After a 21-day gap, North Korean leader Kim Jong Un made his first public appearance on Saturday. Kim attended a ribbon-cutting opening ceremony for the Sunchon Phosphatic Fertilizer Factory — a prominent facility that Kim had referenced in his high-level December 2019 plenum speech to the Central Committee of the Workers’ Party of Korea.
The appearance ended more than two weeks of international speculation about Kim’s health and whereabouts. Following Kim’s absence from Kumsusan Palace in Pyongyang on April 15 to commemorate his grandfather Kim Il Sung’s birthday — the most important day on the North Korean calendar — rumors emerged that Kim had undergone a medical procedure or surgery and was in recovery.
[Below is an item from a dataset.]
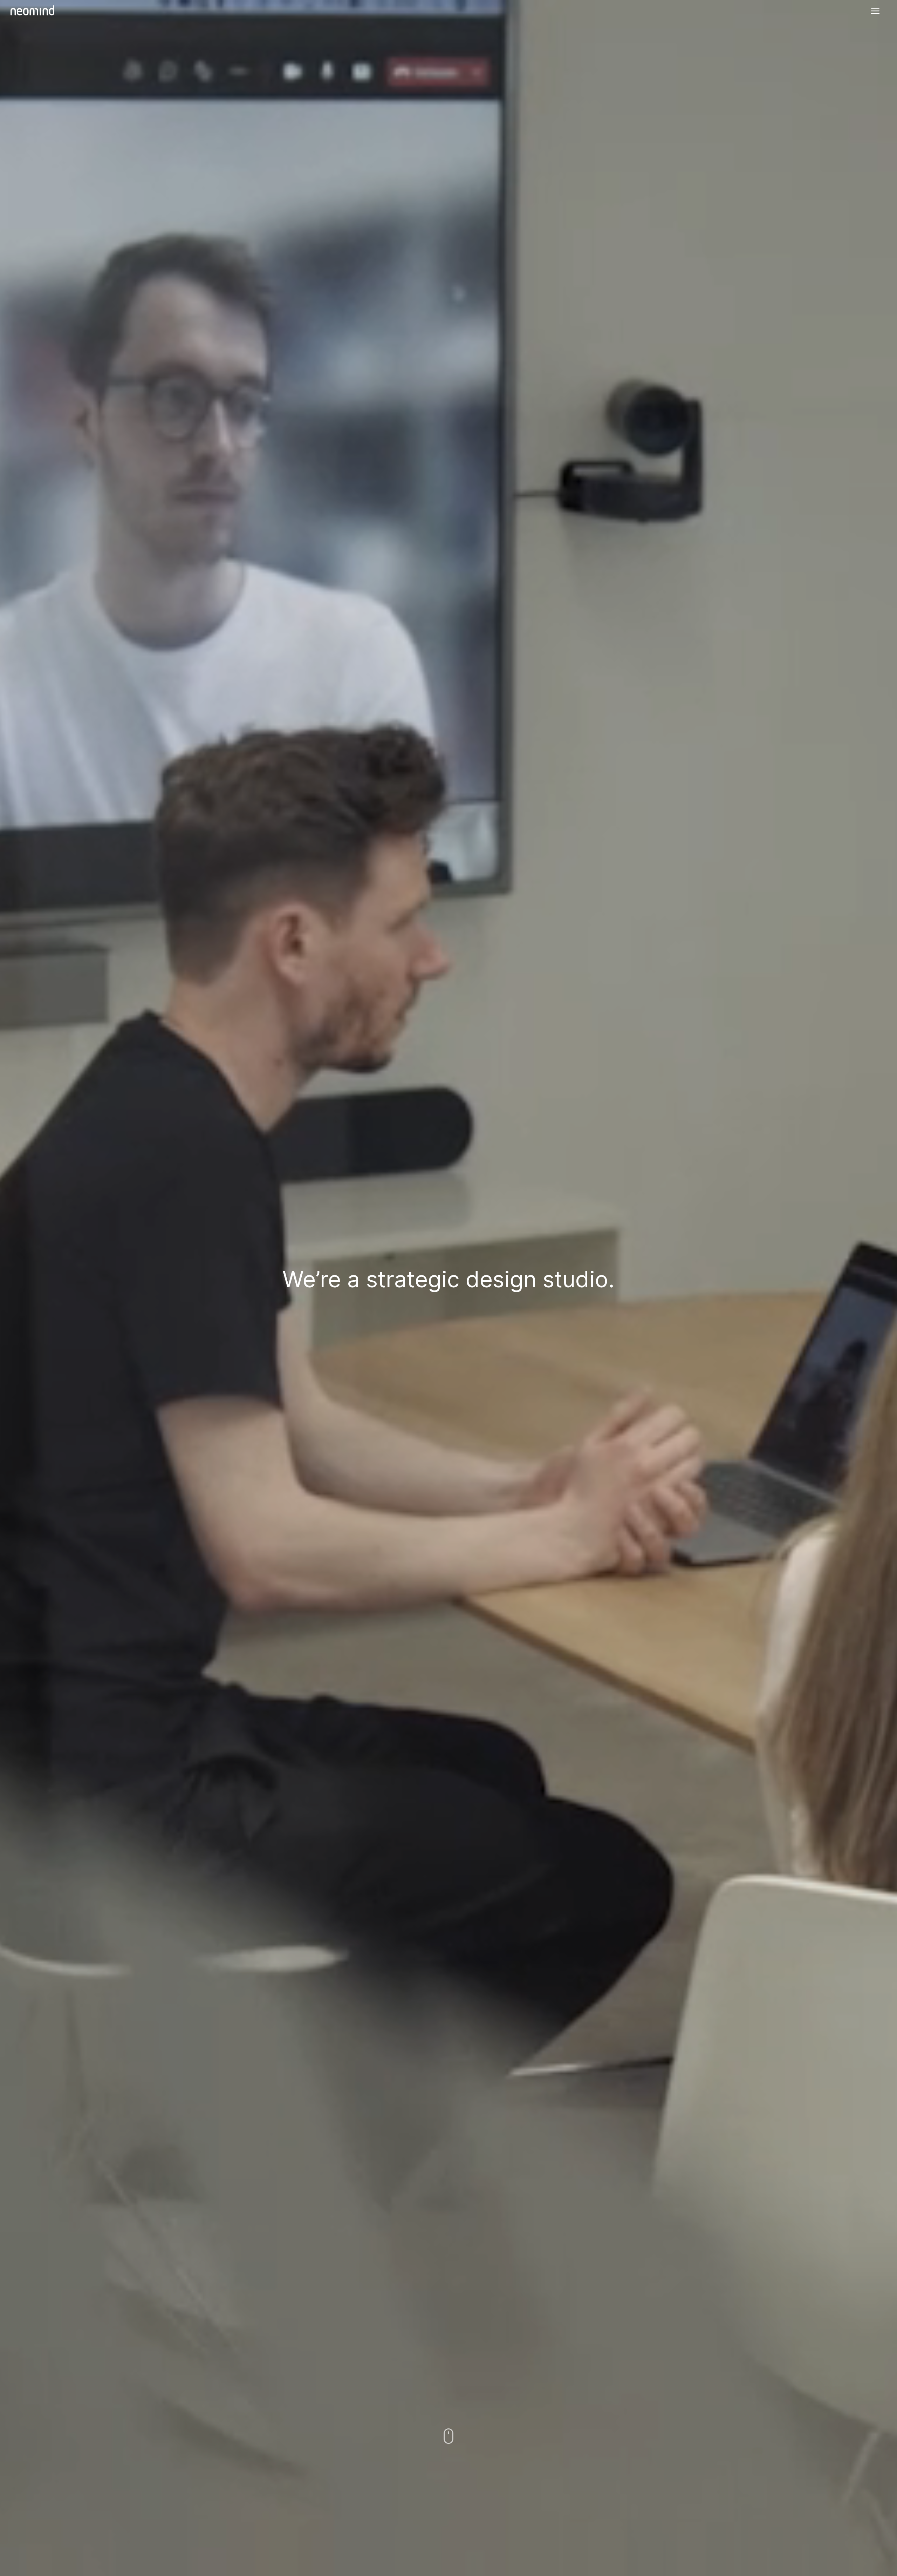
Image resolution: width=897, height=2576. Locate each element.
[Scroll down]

Kim’s April 15 absence was a first during his tenure as North Korea’s supreme leader.
South Korean and Chinese officials denied those rumors; U.S. intelligence neither confirmed nor denied the possibility that Kim may have been recovering from a procedure.
Alongside Kim’s appearance, North Korea’s Party newspaper, Rodong Sinmun, released images of him cutting the ribbon at the fertilizer plant in Sunchon. Kim was seen with other prominent officials, including his sister, Kim Yo Jong. Other prominent officials including Kim Jae Ryong, the premier, and Pak Pong Ju, the former premier, were in attendance.
“He set forth the tasks and ways for developing our chemical industry in a correct orientation as required by the new century including rebuilding and updating fertilizer factories as a whole, and building more chemical industrial bases,” the Korean Central News Agency reported on the visit.
In his December speech, Kim placed the Sunchon facility alongside other major national economic projects. “Construction of the Wonsan Kalma coast resort, Sunchon Phosphatic Fertilizer Factory, Orangchon Power Station, Tanchon Power Station and other projects, which are simultaneously under construction in several parts of the country, is being pushed ahead under meticulous planning, and almost all the sectors of the national economy, including metal, coal-mining, building materials and light industry, are showing a trend of remarkable growth,” Kim said then.
Following Kim’s reappearance, U.S. Secretary of State Mike Pompeo said that the North Korean leader appeared “alive and well.” Official U.S. sources have so far refused to support the notion that Kim may have undergone a medical procedure or surgery during his 21-day absence from public view.
During Kim’s public absence, North Korea was reported by South Korean authorities to have conducted a missile test involving as many as four coastal defense cruise missiles.